The sculpture, put up on Aug. 3, is part of that larger effort, Kauffunger said. This is the second year he led the construction and display of a sculpture of garbage in front of the town, and he plans to do it next year as well.
The point is to put the trash in front of people, and to acknowledge that it’s Arrowsic’s trash. Kauffunger wants people to think about the impact they have on the environment.
“A lot of the time, I feel like there’s concern about pollution and climate change and similar topics, but because it’s not right in front of us, it’s easy to get shoved aside,” Kauffunger said.

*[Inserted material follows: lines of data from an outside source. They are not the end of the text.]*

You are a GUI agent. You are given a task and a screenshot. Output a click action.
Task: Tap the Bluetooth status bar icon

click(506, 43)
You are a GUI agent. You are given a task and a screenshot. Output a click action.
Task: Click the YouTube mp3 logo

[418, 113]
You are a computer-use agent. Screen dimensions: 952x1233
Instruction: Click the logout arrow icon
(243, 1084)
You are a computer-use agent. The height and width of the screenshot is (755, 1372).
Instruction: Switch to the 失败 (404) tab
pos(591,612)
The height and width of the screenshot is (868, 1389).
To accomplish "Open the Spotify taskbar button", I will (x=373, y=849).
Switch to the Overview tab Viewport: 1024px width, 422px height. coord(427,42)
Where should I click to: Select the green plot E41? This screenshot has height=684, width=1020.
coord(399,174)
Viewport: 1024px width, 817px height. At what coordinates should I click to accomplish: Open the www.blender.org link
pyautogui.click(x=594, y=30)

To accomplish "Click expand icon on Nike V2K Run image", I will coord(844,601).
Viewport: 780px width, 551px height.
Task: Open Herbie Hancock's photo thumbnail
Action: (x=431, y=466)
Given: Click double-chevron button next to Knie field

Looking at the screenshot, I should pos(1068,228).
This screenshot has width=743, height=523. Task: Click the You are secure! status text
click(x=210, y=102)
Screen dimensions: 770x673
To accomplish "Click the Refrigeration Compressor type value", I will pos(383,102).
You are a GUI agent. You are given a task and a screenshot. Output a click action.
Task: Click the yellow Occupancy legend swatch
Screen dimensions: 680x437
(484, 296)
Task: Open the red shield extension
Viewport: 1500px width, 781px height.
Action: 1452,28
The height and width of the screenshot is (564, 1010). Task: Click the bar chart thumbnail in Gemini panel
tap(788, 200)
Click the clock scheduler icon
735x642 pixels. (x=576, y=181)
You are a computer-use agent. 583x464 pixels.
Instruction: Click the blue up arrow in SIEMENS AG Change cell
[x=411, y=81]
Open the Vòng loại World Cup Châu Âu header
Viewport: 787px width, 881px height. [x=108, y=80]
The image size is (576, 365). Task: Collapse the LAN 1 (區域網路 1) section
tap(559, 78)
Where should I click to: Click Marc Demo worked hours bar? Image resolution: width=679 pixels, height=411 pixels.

The process to build last year’s sculpture was simple: a group of residents from the islands in the area, including Arrowsic and Georgetown, collected trash in the marshes that surround the islands. They then stacked it, bound it with rope, and displayed the mass in front of the town office.
Kauffunger reused much of the trash from last year to build this year’s sculpture, he said. But about 20 community members also contributed new litter that was dispersed across the area by last winter’s storms.
The sculpture will stay up until Sept. 14, when Arrowsic holds its annual yard sale in front of the town office. It’s an event that lets people trade goods while raising money for graduating high school seniors, said Camille Kauffunger, Ren’s mother.
“We tend, on the islands, to be pretty scrappy about how we share resources,” Camille Kauffunger said.
The trash that isn’t used for next year’s sculpture will be recycled or thrown away, Ren Kauffunger said.
When he goes to college in a few years, Ren Kauffunger wants to study something that involves art and environmentalism. He doesn’t know how much his sculpture-creating relates to his future plans, but he wants to keep exploring the themes.
After he goes to college, he hopes someone else will take on the project.
Ren Kauffunger said his favorite parts of the sculpture are a scrap from a plastic kiddie pool and a long-lost high heel that tops the artwork. His friend Caleb Longbottom, who helped with the project, said theirs was the huge, orange plastic billet at the bottom. The teenagers said these pieces highlight not only that the pieces of trash came from the community, but also how tough it was to retrieve the larger scraps.
“This is our trash. We’re not disassociated from this. And it’s on us to make the change,” Kauffunger said.